Source information:
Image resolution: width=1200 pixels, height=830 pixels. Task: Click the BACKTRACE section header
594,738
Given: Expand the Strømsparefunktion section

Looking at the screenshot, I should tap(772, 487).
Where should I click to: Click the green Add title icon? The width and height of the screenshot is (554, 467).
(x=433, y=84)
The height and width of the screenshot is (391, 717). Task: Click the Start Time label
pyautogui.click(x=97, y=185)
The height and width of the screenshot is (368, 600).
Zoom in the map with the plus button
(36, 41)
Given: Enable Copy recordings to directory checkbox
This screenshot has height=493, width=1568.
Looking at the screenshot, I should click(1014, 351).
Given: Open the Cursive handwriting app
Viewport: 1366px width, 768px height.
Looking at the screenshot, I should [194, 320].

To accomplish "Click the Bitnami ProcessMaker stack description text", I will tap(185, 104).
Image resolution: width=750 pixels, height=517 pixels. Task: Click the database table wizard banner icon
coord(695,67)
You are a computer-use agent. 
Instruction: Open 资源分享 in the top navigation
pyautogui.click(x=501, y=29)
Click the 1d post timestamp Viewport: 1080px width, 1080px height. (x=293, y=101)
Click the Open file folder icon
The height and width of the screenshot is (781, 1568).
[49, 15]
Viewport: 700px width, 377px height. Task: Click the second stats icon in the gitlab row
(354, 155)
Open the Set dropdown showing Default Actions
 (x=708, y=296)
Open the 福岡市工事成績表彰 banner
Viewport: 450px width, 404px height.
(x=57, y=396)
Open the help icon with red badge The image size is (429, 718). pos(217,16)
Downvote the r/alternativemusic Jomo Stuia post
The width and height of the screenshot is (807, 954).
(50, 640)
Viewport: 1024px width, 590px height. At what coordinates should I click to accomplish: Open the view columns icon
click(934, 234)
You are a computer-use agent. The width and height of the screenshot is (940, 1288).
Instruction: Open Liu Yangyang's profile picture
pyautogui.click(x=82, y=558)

Task details:
Each line, from the one that holds "Downvote the r/alternativemusic" through the last line of the entries, must be repeated exactly. Leave out everything else.

Task solution:
Downvote the r/alternativemusic Jomo Stuia post
The width and height of the screenshot is (807, 954).
(50, 640)
Viewport: 1024px width, 590px height. At what coordinates should I click to accomplish: Open the view columns icon
click(934, 234)
You are a computer-use agent. The width and height of the screenshot is (940, 1288).
Instruction: Open Liu Yangyang's profile picture
pyautogui.click(x=82, y=558)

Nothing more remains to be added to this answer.